Dana-Farber/Harvard Cancer Center (DF/HCC) has been awarded a $12 million grant from the National Cancer Institute (NCI) to bring promising ovarian cancer research from the laboratory to clinical practice. The highly competitive Specialized Programs of Research Excellence (SPORE) grant will help fund research to overcome the problem of treatment resistance in ovarian cancer and enable DF/HCC-affiliated institutions to build on recent therapeutic advances in this disease. The principal investigators of the SPORE grant are Alan D’Andrea, MD, Director of the Susan F. Smith Center for Women’s Cancers at Dana-Farber; Ursula Matulonis, MD, Chief of the Division of Gynecologic Oncology at Dana-Farber; and David Spriggs, MD, Director of Gynecologic Oncology Program at the Massachusetts General Hospital Cancer Center.

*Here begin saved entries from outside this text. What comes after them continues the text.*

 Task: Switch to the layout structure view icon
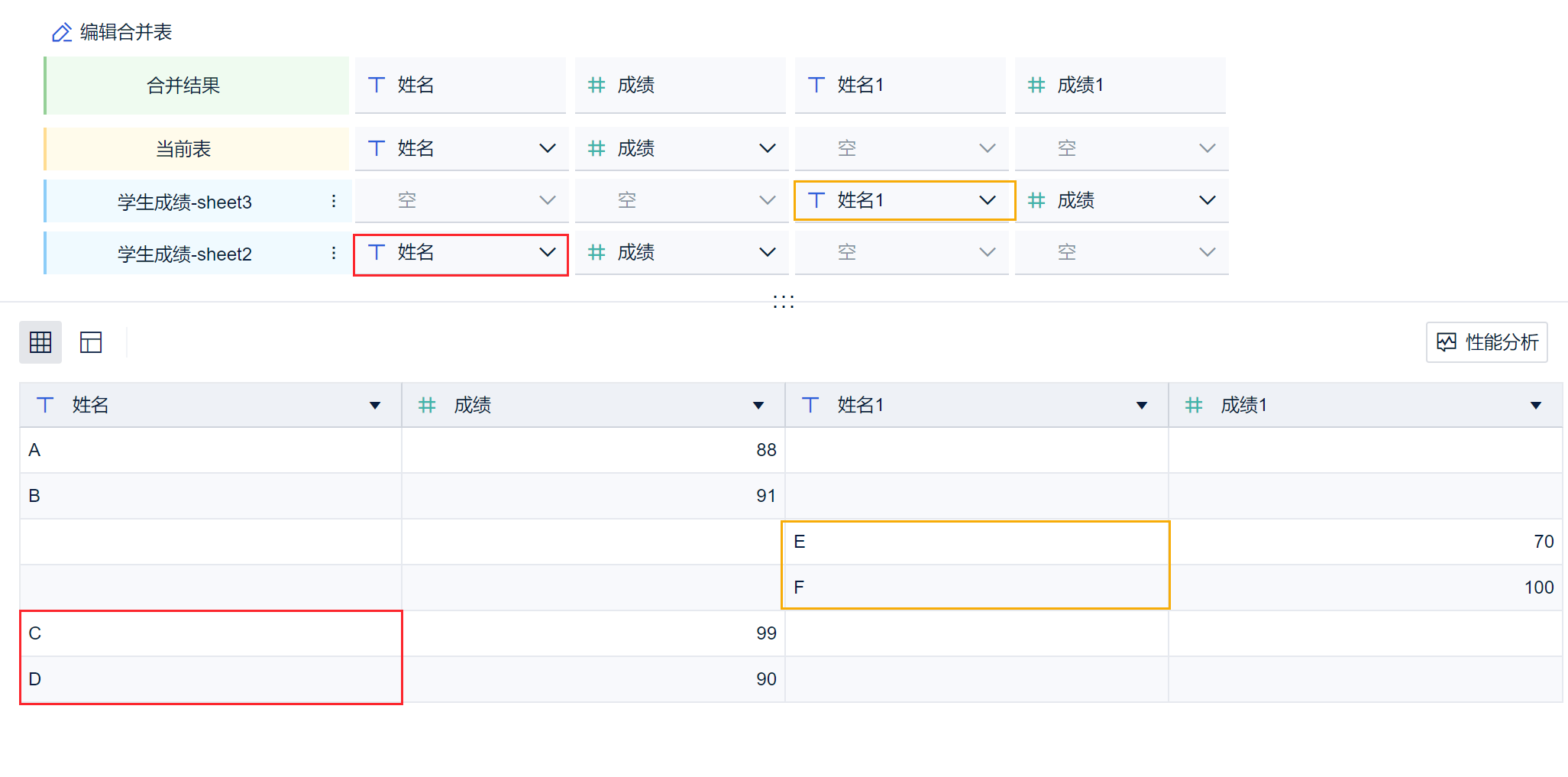tap(91, 342)
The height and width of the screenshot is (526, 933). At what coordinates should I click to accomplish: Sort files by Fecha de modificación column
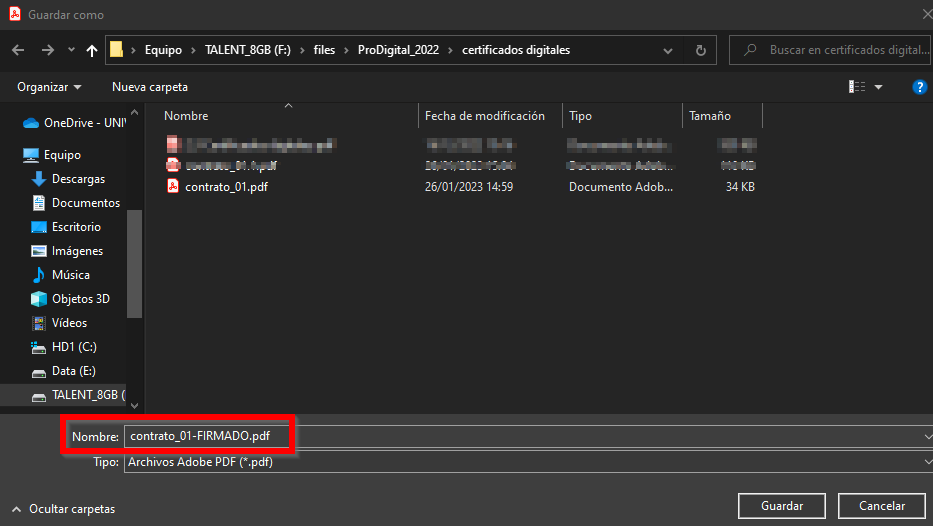485,116
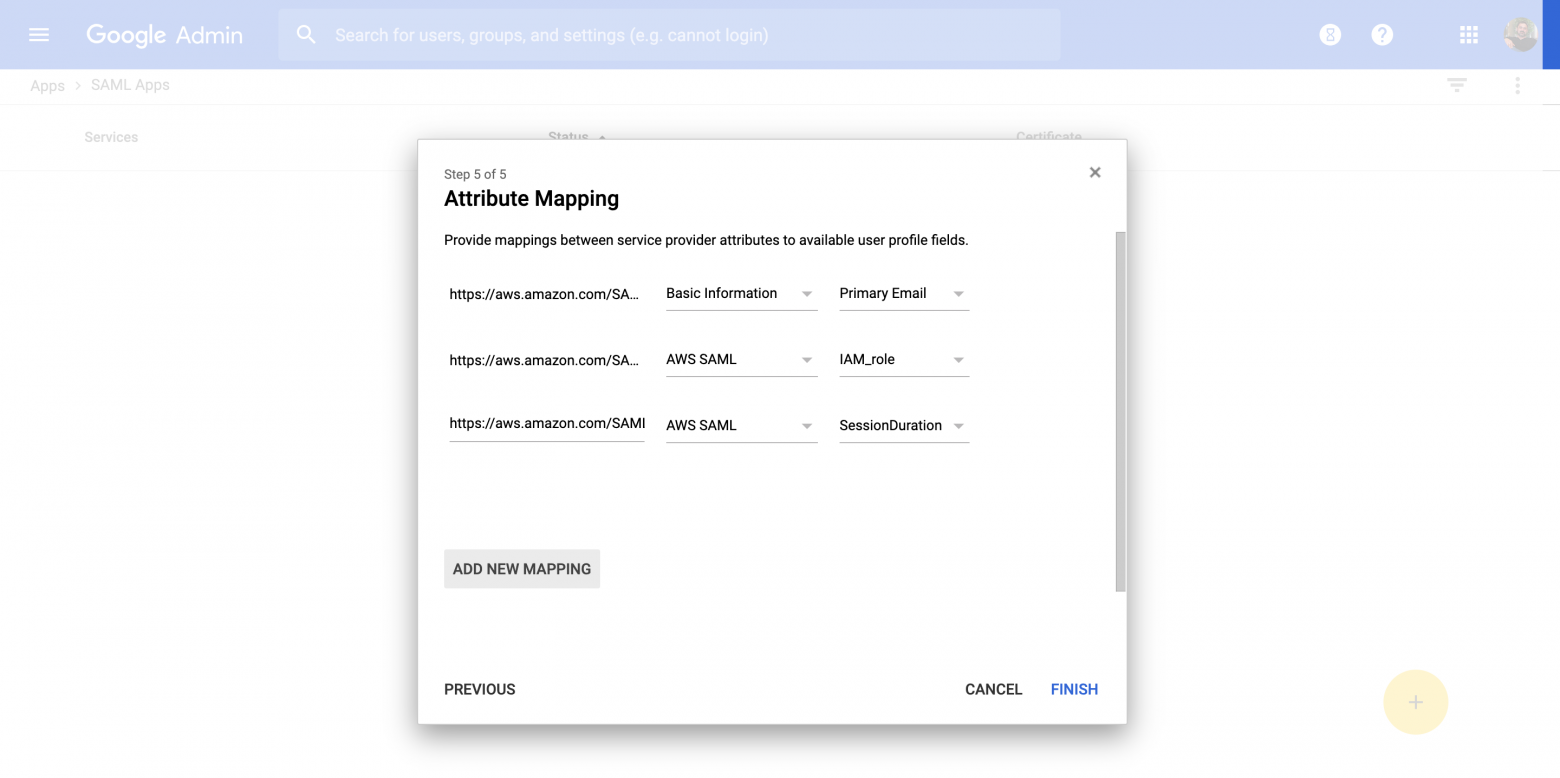Image resolution: width=1560 pixels, height=778 pixels.
Task: Click the search magnifier icon
Action: coord(306,34)
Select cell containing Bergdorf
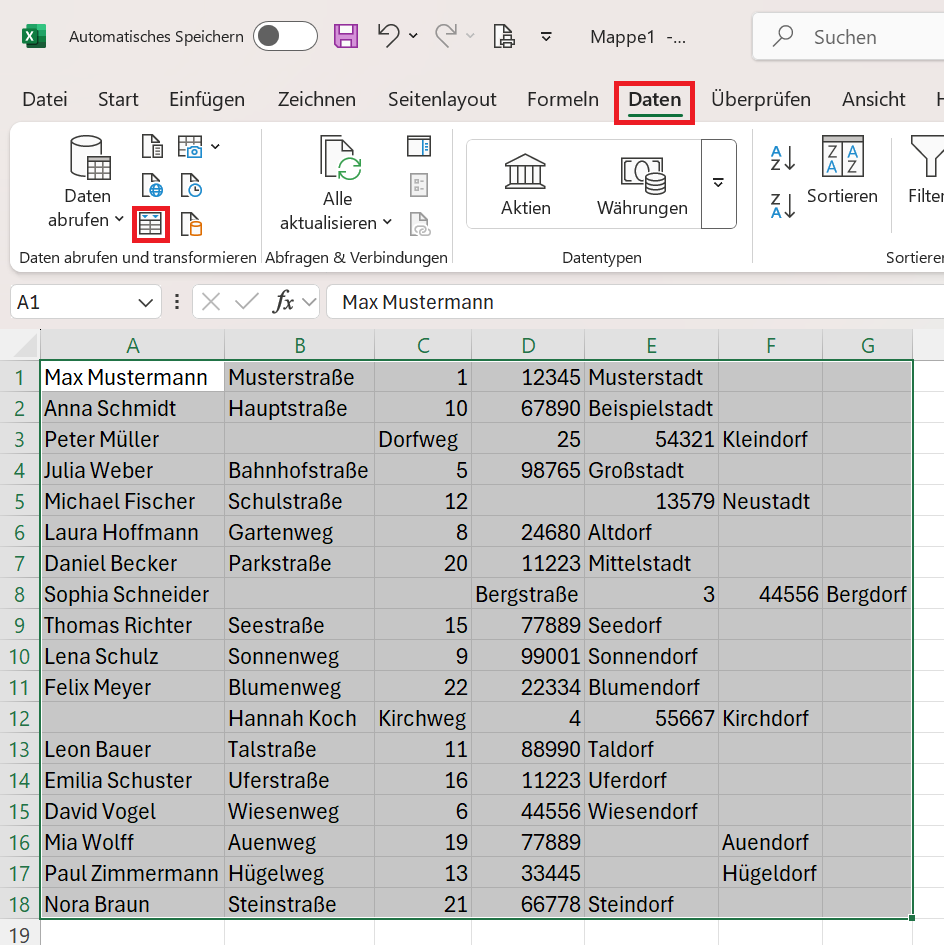The width and height of the screenshot is (944, 945). [x=866, y=594]
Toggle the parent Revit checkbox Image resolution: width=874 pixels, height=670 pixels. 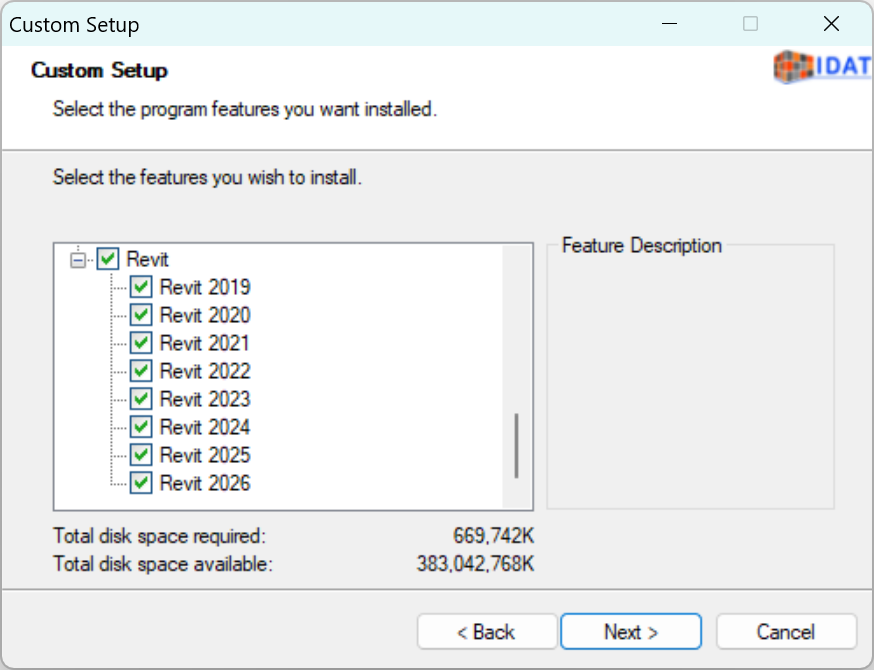click(x=108, y=259)
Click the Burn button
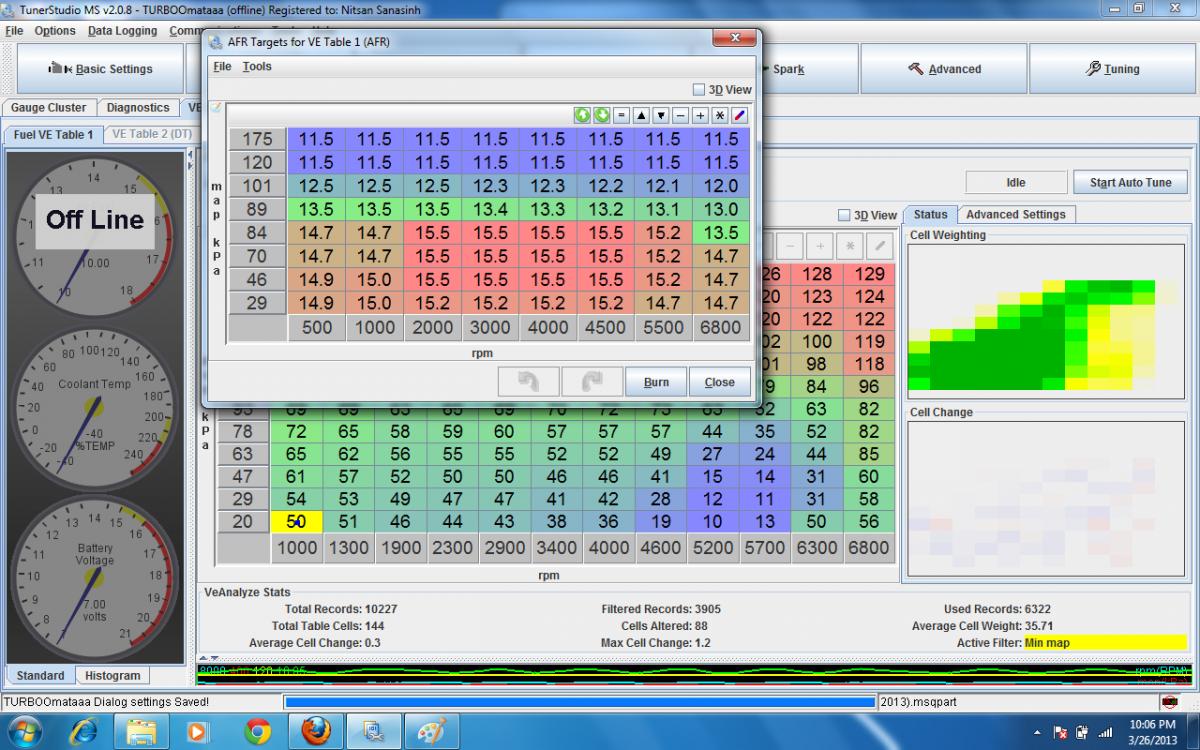The width and height of the screenshot is (1200, 750). 656,382
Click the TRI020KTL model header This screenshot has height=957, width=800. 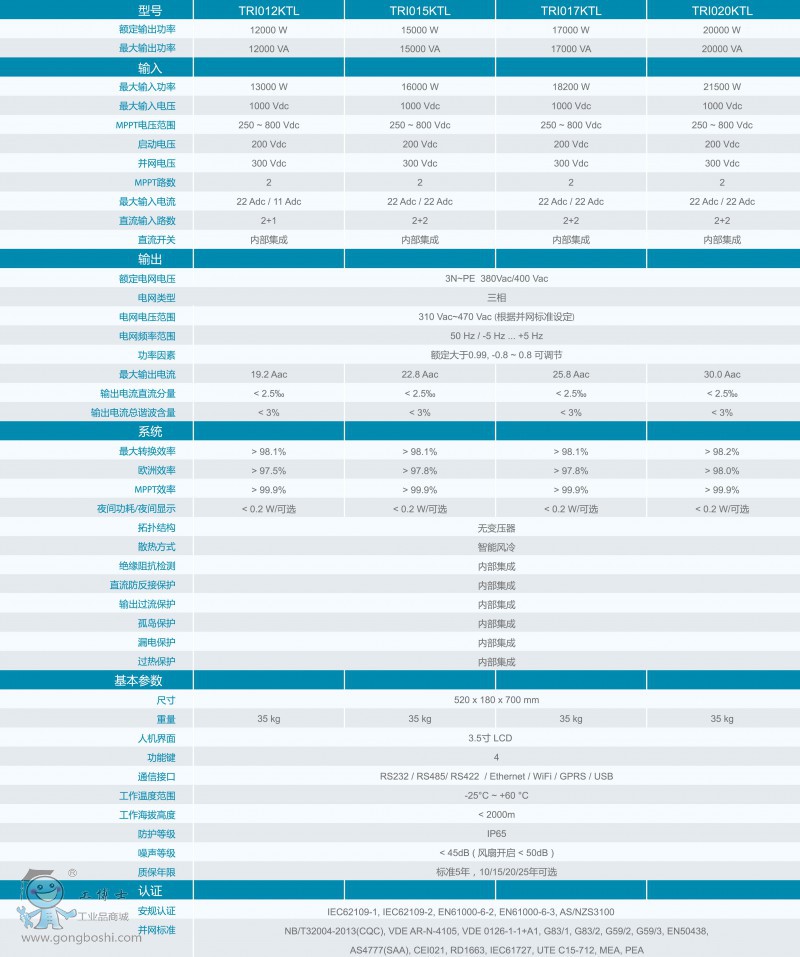721,10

The three research projects supported by the DF/HCC Ovarian Cancer SPORE seek to translate scientists’ growing understanding of treatment resistance in ovarian cancer into new therapeutic approaches.
The first project supported by the SPORE grant will include clinical trials of drug combinations designed to extend the effectiveness of PARP inhibitors. These agents hamper cells’ ability to repair damaged DNA and are increasingly used to treat women newly diagnosed with ovarian cancer as well as those whose disease has recurred following standard treatment. PARP inhibitors have changed the standard of care for many women with ovarian cancer and represent a major advance in the treatment of the disease. However, many patients eventually develop resistance to PARP inhibitors.
The SPORE funding will also support the development and study of a novel neoantigen vaccine trial for patients with ovarian cancer. The personalized vaccine will be designed to recognize neoantigens, which are present on cancer cells but not on normal cells. Used in conjunction with immune checkpoint inhibitors, such a vaccine could “steer” the immune system to a direct an assault on the cancer cells.
The third project will address patients with recurrent or drug-resistant high-grade serous ovarian cancer or low-grade serous cancer. The SPORE funds will support research into novel drug combinations and will look for biomarkers of drug activity.